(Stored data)

· · · · · · ·

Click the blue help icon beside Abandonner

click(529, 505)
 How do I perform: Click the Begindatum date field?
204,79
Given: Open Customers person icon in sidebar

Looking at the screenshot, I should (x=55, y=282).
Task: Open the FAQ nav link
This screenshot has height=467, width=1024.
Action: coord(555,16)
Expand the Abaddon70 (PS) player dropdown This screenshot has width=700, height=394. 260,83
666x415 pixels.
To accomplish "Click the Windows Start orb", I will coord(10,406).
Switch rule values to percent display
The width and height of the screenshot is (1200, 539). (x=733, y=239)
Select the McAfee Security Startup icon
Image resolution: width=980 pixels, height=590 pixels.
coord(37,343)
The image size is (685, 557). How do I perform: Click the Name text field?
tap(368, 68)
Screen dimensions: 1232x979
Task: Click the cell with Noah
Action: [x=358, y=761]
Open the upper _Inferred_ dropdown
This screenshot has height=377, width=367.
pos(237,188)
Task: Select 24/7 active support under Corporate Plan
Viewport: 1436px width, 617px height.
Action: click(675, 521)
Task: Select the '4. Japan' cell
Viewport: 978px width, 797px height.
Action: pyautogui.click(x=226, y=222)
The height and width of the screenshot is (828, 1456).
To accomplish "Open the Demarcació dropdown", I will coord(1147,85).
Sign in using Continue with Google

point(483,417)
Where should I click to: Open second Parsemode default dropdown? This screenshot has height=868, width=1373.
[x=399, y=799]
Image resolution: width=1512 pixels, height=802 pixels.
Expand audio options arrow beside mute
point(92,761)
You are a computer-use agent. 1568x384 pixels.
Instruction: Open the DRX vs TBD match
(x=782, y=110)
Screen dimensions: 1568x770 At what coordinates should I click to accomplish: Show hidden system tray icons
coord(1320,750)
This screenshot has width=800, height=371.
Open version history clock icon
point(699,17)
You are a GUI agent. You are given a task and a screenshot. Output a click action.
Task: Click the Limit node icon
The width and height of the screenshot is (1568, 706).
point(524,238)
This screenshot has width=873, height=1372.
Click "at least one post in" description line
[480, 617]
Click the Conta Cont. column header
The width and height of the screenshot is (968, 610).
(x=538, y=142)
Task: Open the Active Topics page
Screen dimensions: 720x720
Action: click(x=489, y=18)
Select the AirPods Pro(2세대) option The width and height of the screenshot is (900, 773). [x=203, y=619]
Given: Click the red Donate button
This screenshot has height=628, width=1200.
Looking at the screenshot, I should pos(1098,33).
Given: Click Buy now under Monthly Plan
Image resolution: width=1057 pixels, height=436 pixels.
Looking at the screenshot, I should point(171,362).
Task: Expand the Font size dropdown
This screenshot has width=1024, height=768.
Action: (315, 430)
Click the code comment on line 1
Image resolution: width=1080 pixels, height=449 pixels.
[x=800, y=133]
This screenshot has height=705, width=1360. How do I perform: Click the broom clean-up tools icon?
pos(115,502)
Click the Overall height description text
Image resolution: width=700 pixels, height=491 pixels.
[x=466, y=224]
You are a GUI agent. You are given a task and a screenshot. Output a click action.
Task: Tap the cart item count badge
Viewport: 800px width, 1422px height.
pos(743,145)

· · · · · · ·

Task
Write out every record exactly as it appears above.

Solved exercise
Click the blue help icon beside Abandonner

click(529, 505)
 How do I perform: Click the Begindatum date field?
204,79
Given: Open Customers person icon in sidebar

Looking at the screenshot, I should (x=55, y=282).
Task: Open the FAQ nav link
This screenshot has height=467, width=1024.
Action: coord(555,16)
Expand the Abaddon70 (PS) player dropdown This screenshot has width=700, height=394. 260,83
666x415 pixels.
To accomplish "Click the Windows Start orb", I will coord(10,406).
Switch rule values to percent display
The width and height of the screenshot is (1200, 539). (x=733, y=239)
Select the McAfee Security Startup icon
Image resolution: width=980 pixels, height=590 pixels.
coord(37,343)
The image size is (685, 557). How do I perform: Click the Name text field?
tap(368, 68)
Screen dimensions: 1232x979
Task: Click the cell with Noah
Action: [x=358, y=761]
Open the upper _Inferred_ dropdown
This screenshot has height=377, width=367.
pos(237,188)
Task: Select 24/7 active support under Corporate Plan
Viewport: 1436px width, 617px height.
Action: click(675, 521)
Task: Select the '4. Japan' cell
Viewport: 978px width, 797px height.
Action: pyautogui.click(x=226, y=222)
The height and width of the screenshot is (828, 1456).
To accomplish "Open the Demarcació dropdown", I will coord(1147,85).
Sign in using Continue with Google

point(483,417)
Where should I click to: Open second Parsemode default dropdown? This screenshot has height=868, width=1373.
[x=399, y=799]
Image resolution: width=1512 pixels, height=802 pixels.
Expand audio options arrow beside mute
point(92,761)
You are a computer-use agent. 1568x384 pixels.
Instruction: Open the DRX vs TBD match
(x=782, y=110)
Screen dimensions: 1568x770 At what coordinates should I click to accomplish: Show hidden system tray icons
coord(1320,750)
This screenshot has width=800, height=371.
Open version history clock icon
point(699,17)
You are a GUI agent. You are given a task and a screenshot. Output a click action.
Task: Click the Limit node icon
The width and height of the screenshot is (1568, 706).
point(524,238)
This screenshot has width=873, height=1372.
Click "at least one post in" description line
[480, 617]
Click the Conta Cont. column header
The width and height of the screenshot is (968, 610).
(x=538, y=142)
Task: Open the Active Topics page
Screen dimensions: 720x720
Action: click(x=489, y=18)
Select the AirPods Pro(2세대) option The width and height of the screenshot is (900, 773). [x=203, y=619]
Given: Click the red Donate button
This screenshot has height=628, width=1200.
Looking at the screenshot, I should pos(1098,33).
Given: Click Buy now under Monthly Plan
Image resolution: width=1057 pixels, height=436 pixels.
Looking at the screenshot, I should point(171,362).
Task: Expand the Font size dropdown
This screenshot has width=1024, height=768.
Action: (315, 430)
Click the code comment on line 1
Image resolution: width=1080 pixels, height=449 pixels.
[x=800, y=133]
This screenshot has height=705, width=1360. How do I perform: Click the broom clean-up tools icon?
pos(115,502)
Click the Overall height description text
Image resolution: width=700 pixels, height=491 pixels.
[x=466, y=224]
You are a GUI agent. You are given a task and a screenshot. Output a click action.
Task: Tap the cart item count badge
Viewport: 800px width, 1422px height.
pos(743,145)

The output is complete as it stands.